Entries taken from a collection
++++++

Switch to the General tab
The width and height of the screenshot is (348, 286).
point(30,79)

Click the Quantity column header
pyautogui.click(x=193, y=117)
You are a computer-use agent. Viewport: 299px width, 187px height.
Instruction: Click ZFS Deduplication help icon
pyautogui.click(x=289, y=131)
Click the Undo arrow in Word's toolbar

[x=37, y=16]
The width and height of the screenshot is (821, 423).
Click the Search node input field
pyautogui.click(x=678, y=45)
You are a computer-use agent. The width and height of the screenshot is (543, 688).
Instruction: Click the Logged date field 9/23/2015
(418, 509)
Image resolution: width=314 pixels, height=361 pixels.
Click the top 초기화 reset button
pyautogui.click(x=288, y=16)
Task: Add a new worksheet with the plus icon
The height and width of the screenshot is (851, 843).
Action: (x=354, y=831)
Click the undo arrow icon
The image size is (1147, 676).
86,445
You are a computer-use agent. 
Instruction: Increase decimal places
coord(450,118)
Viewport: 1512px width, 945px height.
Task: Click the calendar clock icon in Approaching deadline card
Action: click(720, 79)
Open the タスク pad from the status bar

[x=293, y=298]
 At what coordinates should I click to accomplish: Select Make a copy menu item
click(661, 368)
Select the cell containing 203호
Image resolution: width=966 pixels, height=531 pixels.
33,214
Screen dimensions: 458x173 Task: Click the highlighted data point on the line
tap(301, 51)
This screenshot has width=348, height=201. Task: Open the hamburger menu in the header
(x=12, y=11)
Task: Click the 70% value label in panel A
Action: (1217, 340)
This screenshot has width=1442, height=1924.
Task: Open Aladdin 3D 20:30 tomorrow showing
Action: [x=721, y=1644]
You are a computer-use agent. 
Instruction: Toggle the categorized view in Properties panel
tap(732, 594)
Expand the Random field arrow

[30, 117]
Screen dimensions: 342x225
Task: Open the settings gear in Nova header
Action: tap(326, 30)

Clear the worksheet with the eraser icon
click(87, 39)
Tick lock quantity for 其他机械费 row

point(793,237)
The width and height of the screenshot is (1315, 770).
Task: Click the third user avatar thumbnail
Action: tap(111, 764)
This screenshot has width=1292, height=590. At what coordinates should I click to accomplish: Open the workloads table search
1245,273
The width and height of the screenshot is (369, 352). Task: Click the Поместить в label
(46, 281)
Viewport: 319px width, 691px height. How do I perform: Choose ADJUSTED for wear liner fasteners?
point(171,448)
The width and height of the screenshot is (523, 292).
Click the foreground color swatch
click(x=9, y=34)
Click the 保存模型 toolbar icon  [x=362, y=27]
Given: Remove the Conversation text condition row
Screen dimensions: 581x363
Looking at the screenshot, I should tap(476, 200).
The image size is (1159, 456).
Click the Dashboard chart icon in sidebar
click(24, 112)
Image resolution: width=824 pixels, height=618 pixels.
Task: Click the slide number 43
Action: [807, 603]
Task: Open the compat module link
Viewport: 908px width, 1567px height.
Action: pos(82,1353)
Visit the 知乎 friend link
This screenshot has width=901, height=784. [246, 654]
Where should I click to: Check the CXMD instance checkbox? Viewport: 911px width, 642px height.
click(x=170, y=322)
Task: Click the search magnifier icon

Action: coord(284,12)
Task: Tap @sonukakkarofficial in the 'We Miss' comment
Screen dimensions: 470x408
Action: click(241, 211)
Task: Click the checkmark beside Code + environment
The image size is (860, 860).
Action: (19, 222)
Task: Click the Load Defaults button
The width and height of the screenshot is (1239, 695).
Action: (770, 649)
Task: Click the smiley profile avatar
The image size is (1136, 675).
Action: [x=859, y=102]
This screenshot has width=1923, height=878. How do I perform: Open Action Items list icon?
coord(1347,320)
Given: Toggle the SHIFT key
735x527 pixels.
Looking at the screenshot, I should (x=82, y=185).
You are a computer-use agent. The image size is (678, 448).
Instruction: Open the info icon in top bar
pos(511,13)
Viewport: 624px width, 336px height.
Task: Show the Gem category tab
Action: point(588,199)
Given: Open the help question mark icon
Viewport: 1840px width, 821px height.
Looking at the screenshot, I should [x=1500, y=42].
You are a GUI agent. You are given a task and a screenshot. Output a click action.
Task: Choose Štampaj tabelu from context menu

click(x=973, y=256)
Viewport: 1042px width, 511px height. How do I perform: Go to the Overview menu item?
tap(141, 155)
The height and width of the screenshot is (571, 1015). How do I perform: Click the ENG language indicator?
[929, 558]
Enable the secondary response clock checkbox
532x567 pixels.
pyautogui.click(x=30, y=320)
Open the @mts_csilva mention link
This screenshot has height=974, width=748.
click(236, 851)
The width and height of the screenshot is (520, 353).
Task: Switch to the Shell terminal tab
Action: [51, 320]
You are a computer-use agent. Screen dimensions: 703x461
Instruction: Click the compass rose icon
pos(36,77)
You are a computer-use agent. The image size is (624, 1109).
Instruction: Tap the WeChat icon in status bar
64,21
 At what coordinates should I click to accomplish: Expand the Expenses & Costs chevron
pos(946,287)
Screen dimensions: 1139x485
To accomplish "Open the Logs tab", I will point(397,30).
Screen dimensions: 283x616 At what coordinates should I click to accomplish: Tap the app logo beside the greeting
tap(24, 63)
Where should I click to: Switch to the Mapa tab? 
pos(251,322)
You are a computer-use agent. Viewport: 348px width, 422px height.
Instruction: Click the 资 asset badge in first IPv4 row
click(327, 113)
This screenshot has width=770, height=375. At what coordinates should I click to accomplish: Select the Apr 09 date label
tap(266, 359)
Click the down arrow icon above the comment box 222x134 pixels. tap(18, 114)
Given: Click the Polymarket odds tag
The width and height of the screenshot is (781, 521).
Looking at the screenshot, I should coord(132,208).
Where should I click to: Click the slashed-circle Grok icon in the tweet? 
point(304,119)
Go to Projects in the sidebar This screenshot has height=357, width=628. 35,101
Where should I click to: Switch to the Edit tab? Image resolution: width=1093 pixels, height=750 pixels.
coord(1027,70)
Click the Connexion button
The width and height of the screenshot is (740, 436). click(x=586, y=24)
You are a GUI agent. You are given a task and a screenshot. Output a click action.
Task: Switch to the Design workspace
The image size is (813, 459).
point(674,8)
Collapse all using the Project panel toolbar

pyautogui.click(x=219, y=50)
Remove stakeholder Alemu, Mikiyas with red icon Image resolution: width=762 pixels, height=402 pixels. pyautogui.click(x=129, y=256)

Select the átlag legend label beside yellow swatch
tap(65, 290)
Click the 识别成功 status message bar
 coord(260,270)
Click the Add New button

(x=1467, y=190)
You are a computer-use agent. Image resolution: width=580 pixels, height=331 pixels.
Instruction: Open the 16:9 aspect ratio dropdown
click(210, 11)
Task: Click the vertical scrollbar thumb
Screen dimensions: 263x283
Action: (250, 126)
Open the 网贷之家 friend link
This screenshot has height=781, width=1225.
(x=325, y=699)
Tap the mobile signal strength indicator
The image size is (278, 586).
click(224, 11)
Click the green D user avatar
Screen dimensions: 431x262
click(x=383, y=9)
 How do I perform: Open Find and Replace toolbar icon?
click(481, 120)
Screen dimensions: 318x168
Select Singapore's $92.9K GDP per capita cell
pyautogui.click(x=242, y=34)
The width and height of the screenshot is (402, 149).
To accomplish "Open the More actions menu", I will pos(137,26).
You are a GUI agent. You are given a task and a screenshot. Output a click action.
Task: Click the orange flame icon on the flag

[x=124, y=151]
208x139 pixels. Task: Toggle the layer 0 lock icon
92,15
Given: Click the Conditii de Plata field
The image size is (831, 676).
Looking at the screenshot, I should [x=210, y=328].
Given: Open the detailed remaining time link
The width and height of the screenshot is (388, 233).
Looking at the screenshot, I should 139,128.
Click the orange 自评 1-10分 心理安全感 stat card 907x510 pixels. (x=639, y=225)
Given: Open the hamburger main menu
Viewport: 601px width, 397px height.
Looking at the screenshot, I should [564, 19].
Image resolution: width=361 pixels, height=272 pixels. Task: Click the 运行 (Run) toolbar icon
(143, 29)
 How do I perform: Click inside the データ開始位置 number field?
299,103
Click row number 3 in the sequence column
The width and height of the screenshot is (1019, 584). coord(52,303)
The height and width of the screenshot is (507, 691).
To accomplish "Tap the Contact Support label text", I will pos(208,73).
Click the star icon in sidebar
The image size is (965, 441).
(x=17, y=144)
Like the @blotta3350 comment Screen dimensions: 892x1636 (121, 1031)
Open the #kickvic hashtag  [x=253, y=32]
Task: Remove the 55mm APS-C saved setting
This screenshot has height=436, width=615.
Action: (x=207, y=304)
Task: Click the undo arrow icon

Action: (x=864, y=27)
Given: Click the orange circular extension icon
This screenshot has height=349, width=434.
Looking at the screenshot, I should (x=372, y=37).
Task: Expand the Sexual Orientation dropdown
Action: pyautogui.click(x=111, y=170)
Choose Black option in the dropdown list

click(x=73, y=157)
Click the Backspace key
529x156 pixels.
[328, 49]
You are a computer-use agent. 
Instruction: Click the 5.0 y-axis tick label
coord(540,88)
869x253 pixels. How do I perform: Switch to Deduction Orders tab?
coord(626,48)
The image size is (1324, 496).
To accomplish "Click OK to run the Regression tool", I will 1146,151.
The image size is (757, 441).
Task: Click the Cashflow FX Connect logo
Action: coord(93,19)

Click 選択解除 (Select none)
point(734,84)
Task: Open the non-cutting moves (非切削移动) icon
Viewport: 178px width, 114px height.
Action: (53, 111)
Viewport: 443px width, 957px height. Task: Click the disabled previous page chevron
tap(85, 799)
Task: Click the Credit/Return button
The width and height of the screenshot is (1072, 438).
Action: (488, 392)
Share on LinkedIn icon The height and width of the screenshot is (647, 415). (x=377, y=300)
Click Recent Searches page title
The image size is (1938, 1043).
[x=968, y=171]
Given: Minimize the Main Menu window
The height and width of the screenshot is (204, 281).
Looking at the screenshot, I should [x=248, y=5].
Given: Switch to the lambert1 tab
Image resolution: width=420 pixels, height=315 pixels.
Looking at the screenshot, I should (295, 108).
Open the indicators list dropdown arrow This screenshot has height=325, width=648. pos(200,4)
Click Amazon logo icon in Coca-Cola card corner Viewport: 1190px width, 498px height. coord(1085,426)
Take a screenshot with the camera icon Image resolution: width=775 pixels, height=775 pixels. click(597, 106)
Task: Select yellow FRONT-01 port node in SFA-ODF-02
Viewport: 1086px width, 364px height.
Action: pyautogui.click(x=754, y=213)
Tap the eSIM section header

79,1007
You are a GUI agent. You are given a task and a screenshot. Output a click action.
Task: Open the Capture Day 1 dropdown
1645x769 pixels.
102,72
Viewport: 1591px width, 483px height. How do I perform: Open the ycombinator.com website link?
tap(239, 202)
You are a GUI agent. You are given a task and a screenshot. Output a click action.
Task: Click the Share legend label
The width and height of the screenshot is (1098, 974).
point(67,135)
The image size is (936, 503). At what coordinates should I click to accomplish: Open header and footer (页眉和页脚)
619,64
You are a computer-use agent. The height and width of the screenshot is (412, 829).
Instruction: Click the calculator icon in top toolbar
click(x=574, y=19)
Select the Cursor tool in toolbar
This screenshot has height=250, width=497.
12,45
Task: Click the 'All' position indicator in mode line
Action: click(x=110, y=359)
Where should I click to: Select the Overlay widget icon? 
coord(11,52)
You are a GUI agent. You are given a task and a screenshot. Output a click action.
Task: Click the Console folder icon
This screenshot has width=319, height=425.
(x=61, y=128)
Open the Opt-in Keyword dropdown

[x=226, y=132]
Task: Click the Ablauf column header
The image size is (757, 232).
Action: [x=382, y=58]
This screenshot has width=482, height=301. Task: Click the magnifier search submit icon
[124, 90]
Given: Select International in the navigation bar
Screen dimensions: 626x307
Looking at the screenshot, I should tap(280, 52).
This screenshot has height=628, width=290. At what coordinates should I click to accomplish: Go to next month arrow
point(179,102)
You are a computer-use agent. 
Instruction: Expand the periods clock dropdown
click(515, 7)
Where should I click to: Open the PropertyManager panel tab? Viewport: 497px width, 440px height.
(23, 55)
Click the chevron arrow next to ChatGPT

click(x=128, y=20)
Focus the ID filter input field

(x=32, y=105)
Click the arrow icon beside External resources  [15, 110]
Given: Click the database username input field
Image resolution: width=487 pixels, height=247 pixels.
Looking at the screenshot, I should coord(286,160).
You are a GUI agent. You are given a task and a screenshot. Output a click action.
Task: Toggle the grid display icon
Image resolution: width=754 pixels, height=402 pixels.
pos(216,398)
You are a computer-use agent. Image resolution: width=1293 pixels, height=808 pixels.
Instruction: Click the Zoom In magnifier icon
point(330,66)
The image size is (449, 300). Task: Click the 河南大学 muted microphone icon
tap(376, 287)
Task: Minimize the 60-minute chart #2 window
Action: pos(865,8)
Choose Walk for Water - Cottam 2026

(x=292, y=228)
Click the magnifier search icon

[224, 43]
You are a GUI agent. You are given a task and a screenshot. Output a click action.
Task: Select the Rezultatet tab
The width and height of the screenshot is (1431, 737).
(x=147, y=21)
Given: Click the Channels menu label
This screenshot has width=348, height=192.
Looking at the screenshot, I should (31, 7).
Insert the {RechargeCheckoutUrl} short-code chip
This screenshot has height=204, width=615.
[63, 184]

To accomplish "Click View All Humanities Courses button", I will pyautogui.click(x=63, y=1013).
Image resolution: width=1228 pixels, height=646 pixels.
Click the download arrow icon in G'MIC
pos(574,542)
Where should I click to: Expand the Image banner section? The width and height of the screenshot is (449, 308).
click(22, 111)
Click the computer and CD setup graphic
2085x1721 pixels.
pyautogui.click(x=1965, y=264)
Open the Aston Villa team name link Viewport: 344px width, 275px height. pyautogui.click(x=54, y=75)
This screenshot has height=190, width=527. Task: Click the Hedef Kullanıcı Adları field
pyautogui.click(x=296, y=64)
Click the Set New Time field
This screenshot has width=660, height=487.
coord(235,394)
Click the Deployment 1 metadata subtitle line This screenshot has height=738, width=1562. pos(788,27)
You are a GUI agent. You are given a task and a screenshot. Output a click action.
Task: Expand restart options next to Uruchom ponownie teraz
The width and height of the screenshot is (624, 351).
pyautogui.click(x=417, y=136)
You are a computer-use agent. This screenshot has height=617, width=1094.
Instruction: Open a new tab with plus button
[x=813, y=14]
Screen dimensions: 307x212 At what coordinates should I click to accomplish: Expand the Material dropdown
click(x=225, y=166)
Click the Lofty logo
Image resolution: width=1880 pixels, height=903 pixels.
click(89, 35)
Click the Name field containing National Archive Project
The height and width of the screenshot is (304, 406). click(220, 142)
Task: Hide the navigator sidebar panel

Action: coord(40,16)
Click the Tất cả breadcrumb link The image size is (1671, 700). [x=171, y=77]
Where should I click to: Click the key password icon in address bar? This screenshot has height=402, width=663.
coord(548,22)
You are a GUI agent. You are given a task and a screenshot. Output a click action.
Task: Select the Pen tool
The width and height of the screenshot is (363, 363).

++++++

▶ _WORK ORDER_: Please return every line in the data that includes the string "Remove".

▶ _TASK OUTPUT_:
Given: Remove the Conversation text condition row
Remove stakeholder Alemu, Mikiyas with red icon Image resolution: width=762 pixels, height=402 pixels. pyautogui.click(x=129, y=256)
Task: Remove the 55mm APS-C saved setting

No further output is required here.